• Problem statement:
Set each line of the material below down word for word, from the first through the line that holds "844x475 pixels.", but not the pictures.

• Source data:

== Segment start ==

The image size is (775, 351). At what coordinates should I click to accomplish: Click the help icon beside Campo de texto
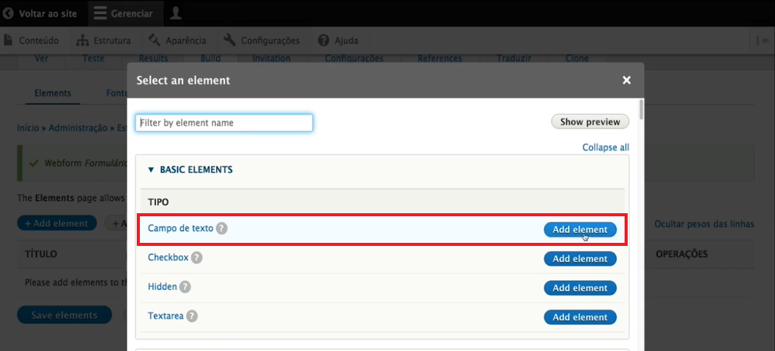click(x=222, y=229)
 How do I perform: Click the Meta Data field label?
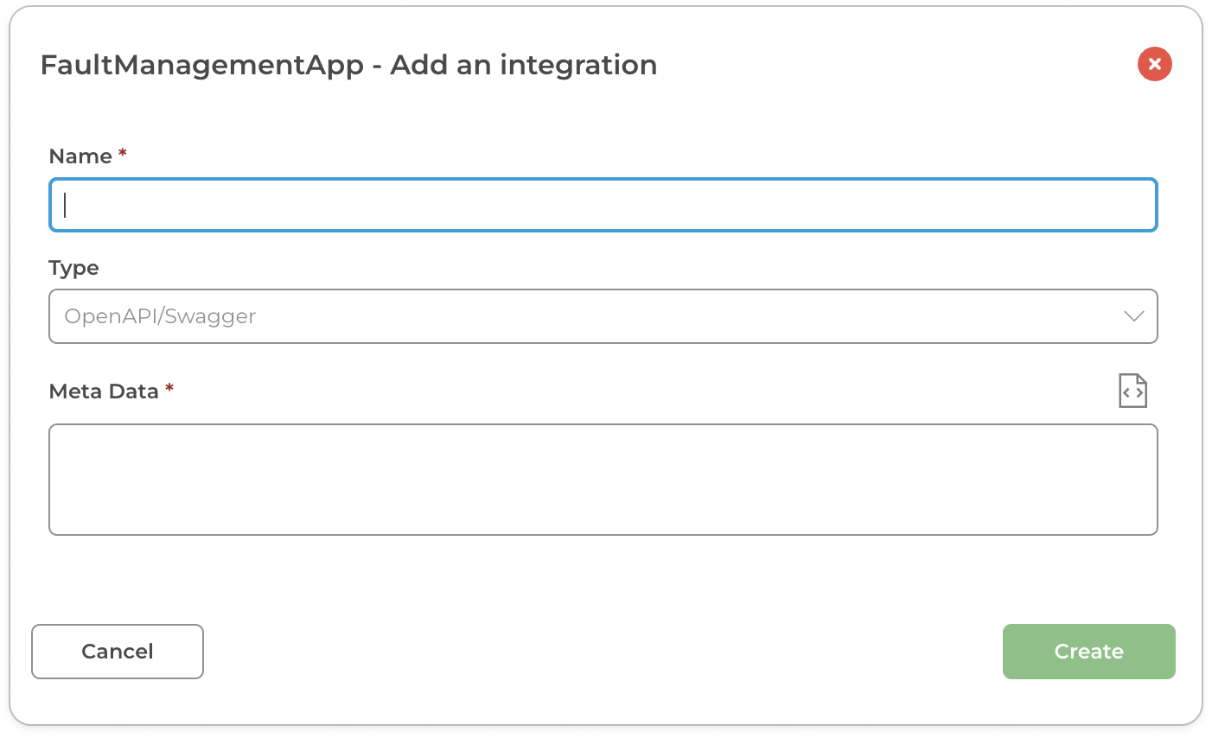104,391
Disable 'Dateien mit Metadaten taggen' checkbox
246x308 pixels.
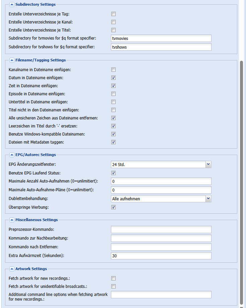[113, 142]
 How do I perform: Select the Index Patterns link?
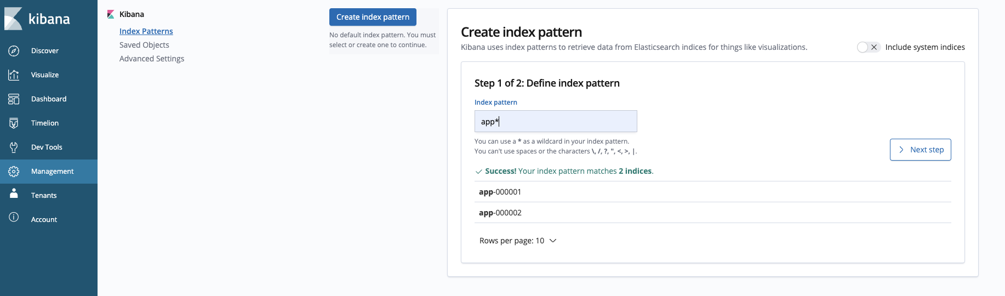tap(146, 31)
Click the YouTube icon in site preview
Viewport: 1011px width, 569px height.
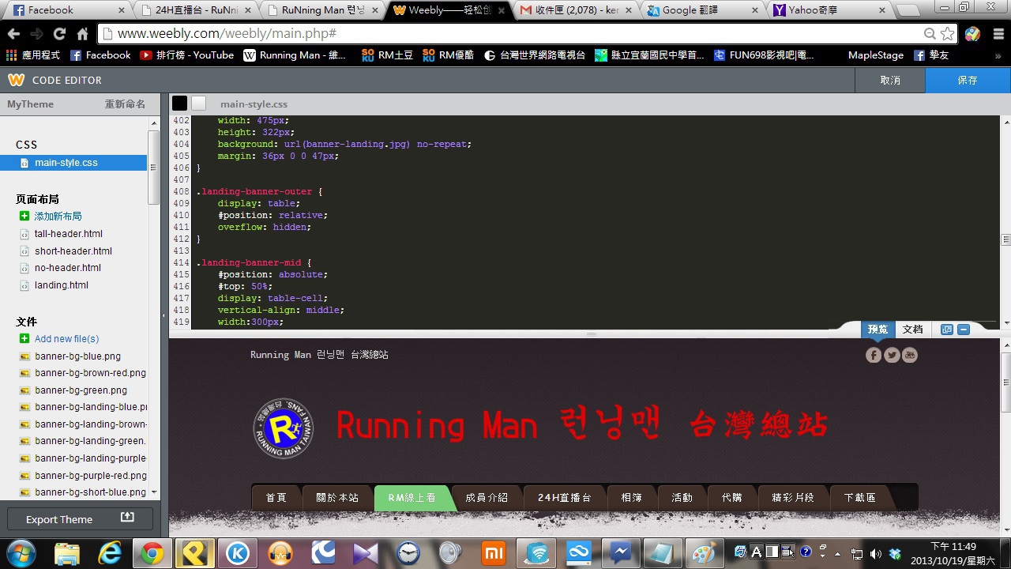(910, 355)
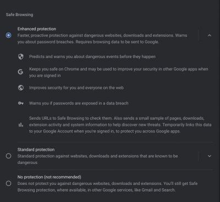
Task: Click the text Predicts and warns about dangerous events
Action: coord(92,57)
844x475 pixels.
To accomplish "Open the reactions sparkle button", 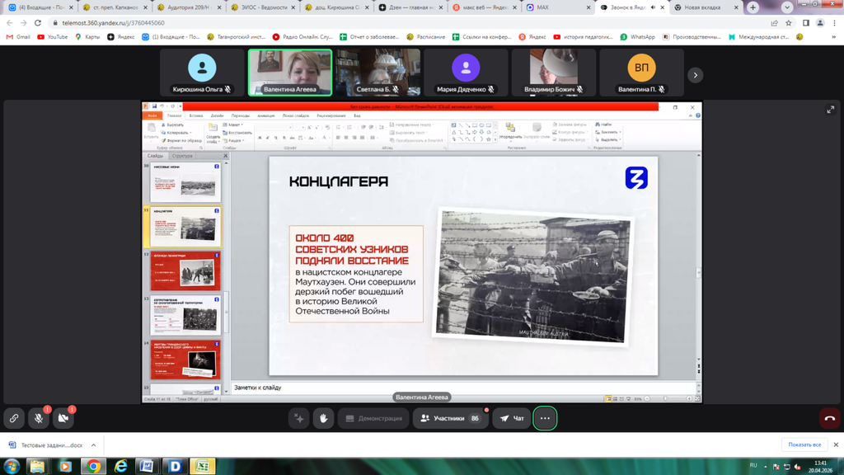I will [299, 418].
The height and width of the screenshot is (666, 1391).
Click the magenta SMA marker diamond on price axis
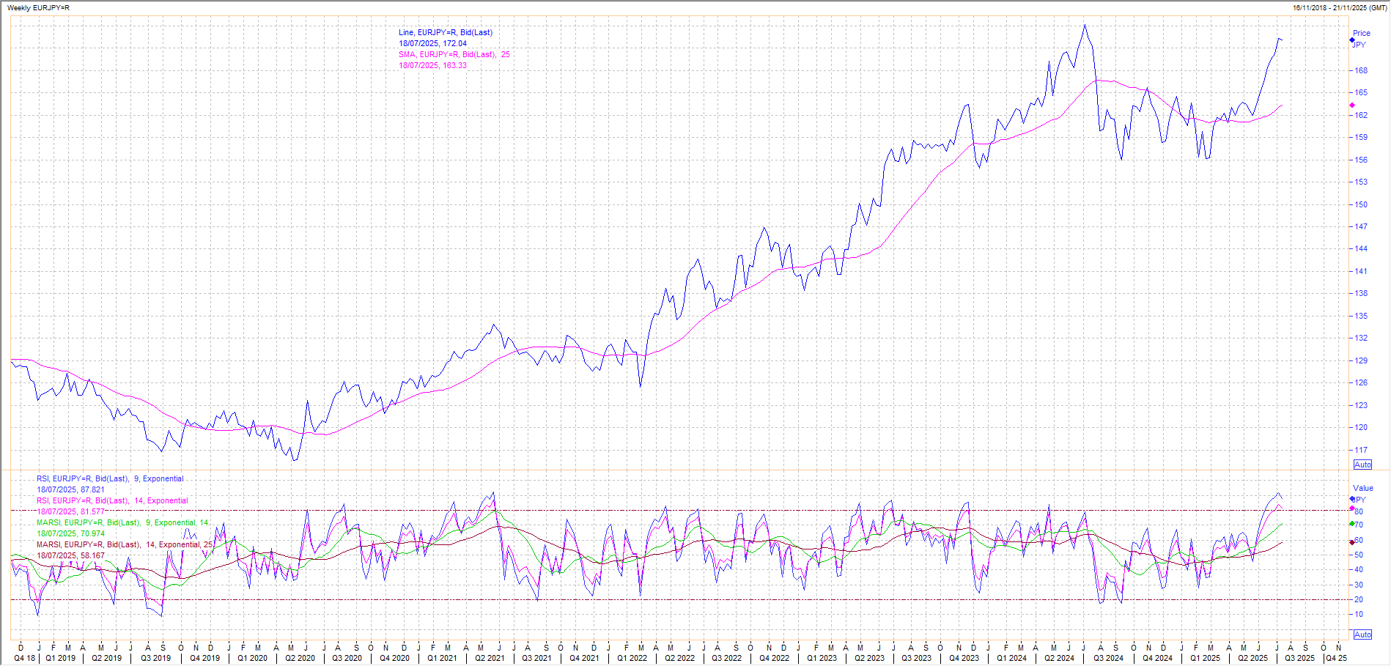(x=1352, y=106)
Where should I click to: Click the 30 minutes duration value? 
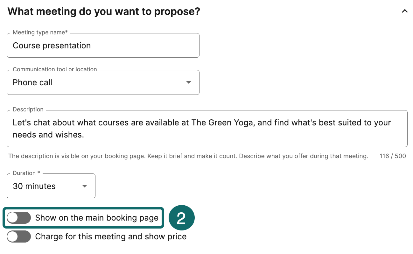coord(34,186)
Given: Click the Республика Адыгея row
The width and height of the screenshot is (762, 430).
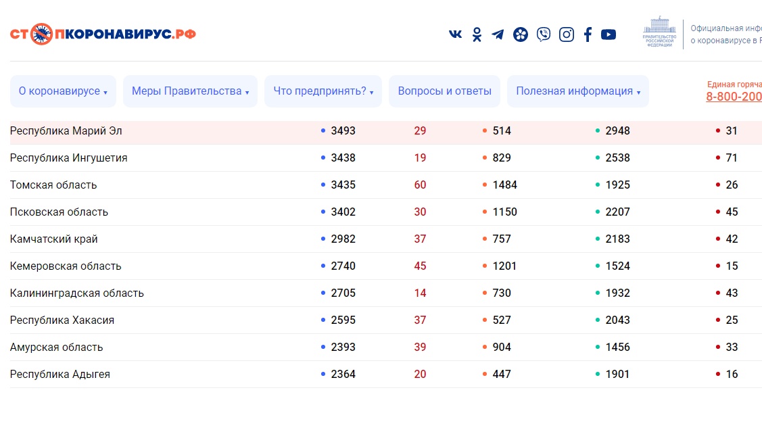Looking at the screenshot, I should 60,375.
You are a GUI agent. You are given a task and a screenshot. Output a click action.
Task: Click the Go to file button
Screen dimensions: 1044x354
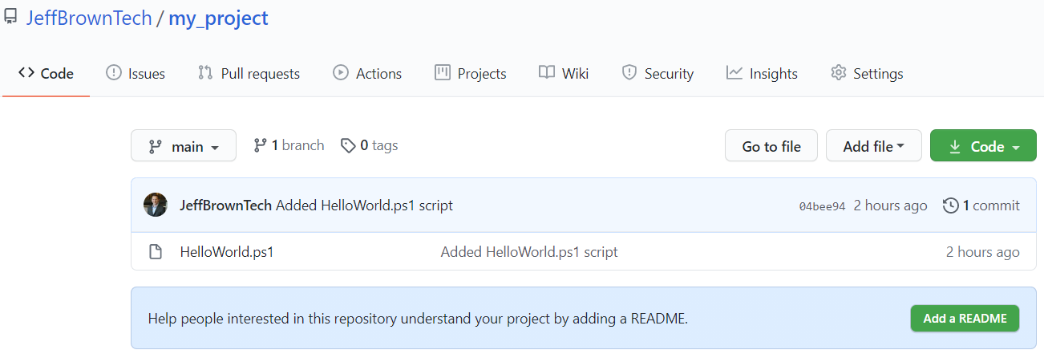[x=771, y=146]
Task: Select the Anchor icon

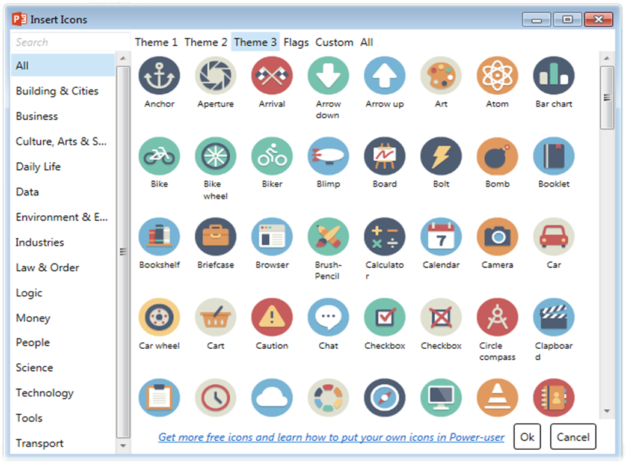Action: pos(159,76)
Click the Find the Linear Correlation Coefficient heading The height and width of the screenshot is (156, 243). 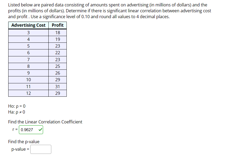pyautogui.click(x=45, y=122)
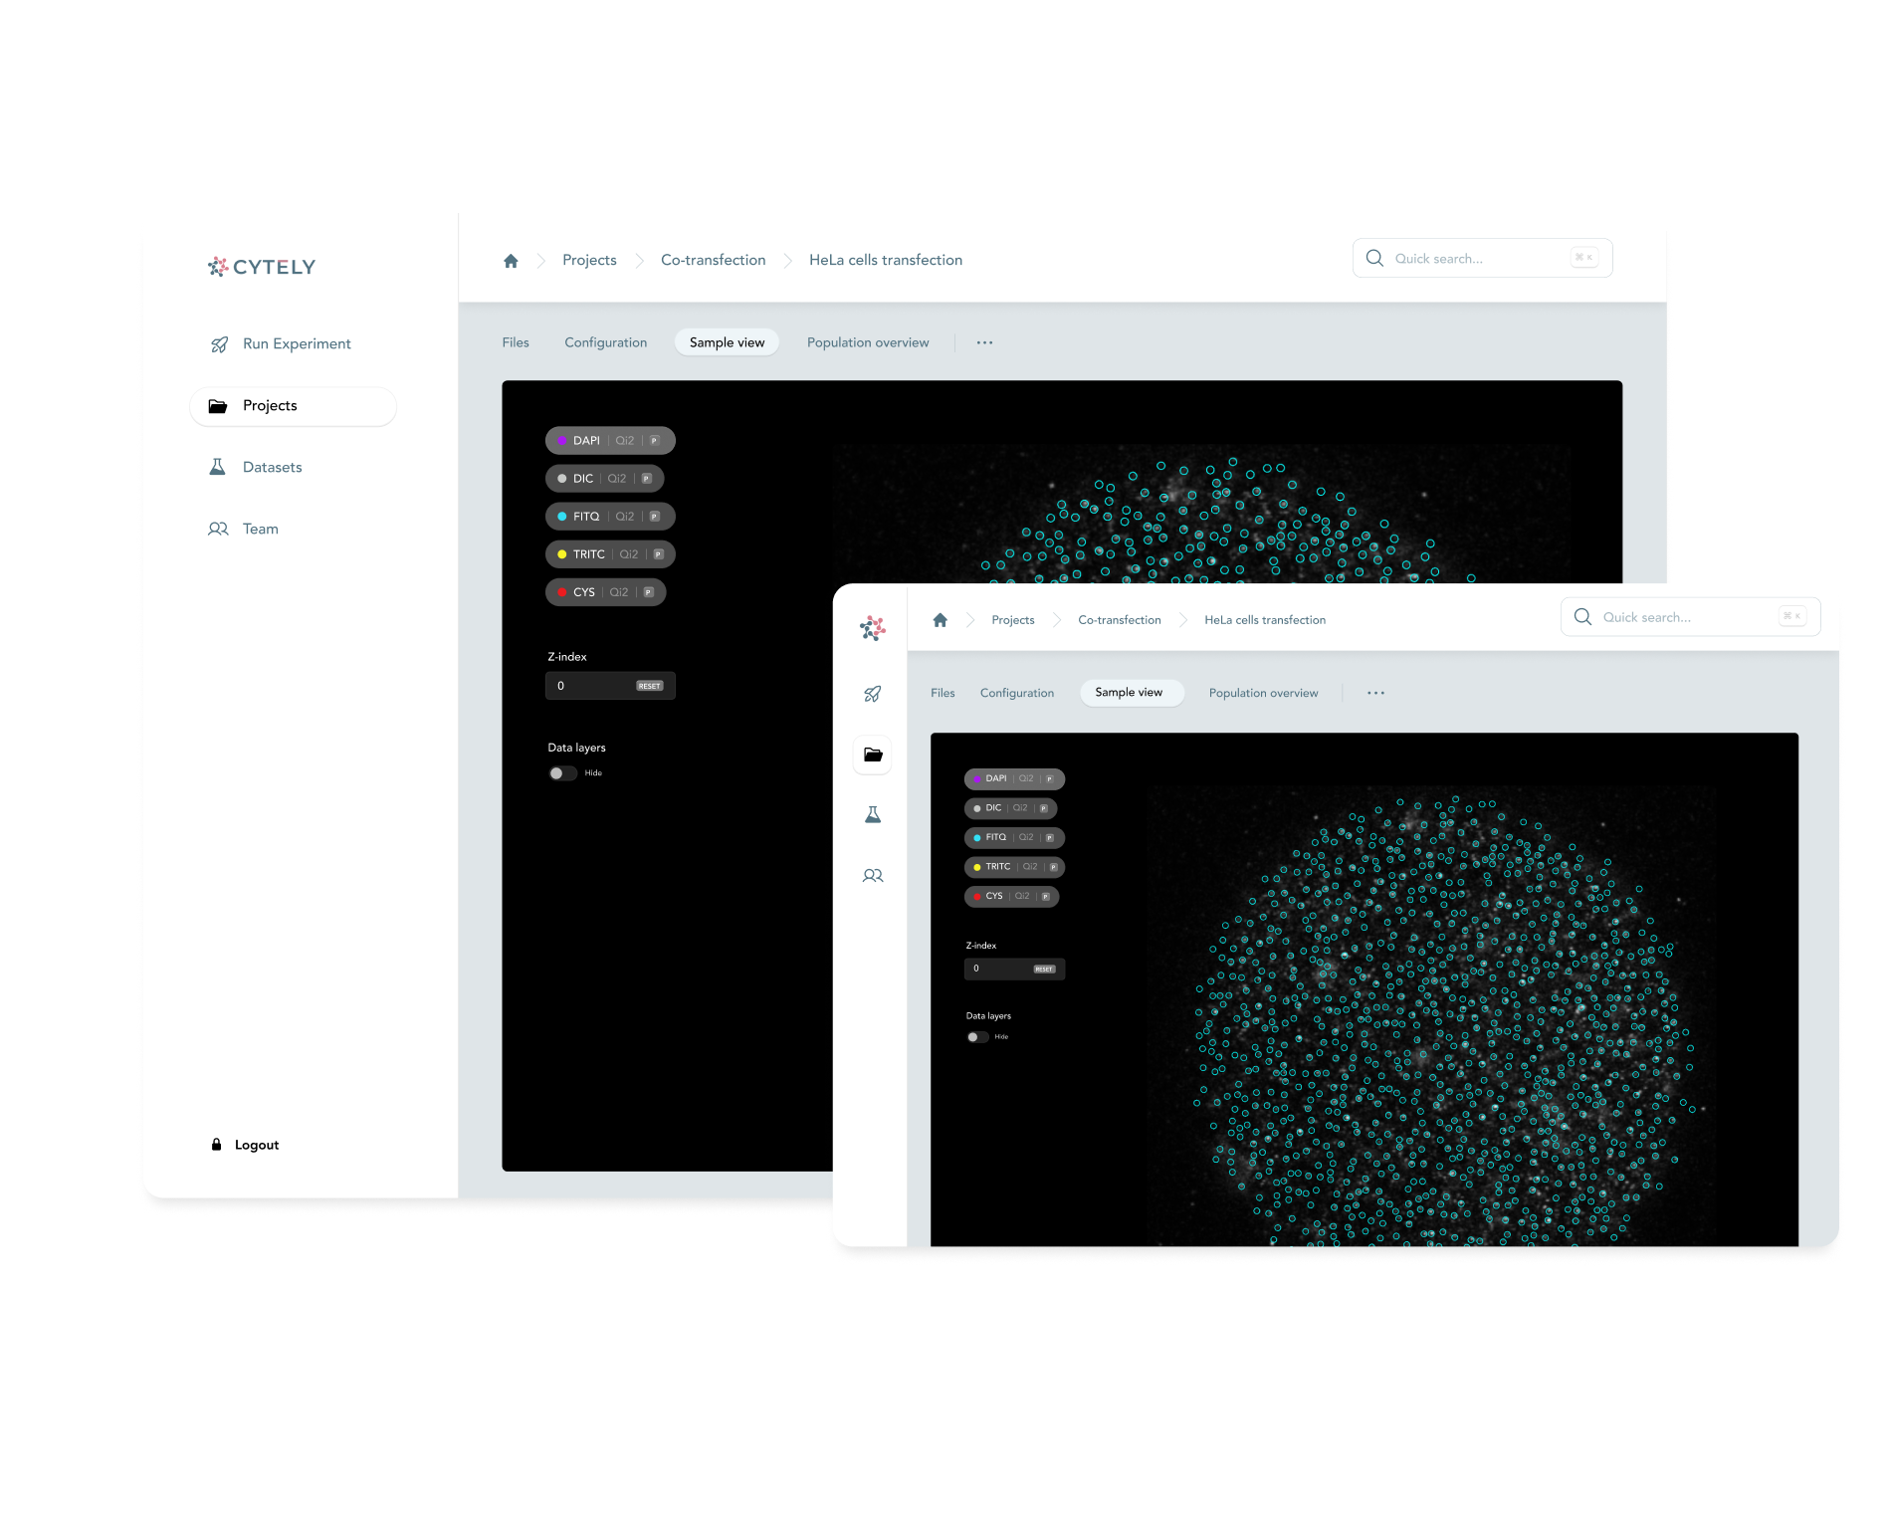Click the red CYS color dot in larger window

[562, 592]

== Segment end ==

• Response to this exercise:
The image size is (775, 351). At what coordinates should I click to accomplish: Click the help icon beside Campo de texto
click(x=222, y=229)
 How do I perform: Click the Meta Data field label?
104,391
Disable 'Dateien mit Metadaten taggen' checkbox
246x308 pixels.
[113, 142]
 How do I perform: Select the Index Patterns link?
tap(146, 31)
Click the YouTube icon in site preview
Viewport: 1011px width, 569px height.
(910, 355)
Task: Click the text Predicts and warns about dangerous events
Action: coord(92,57)
844x475 pixels.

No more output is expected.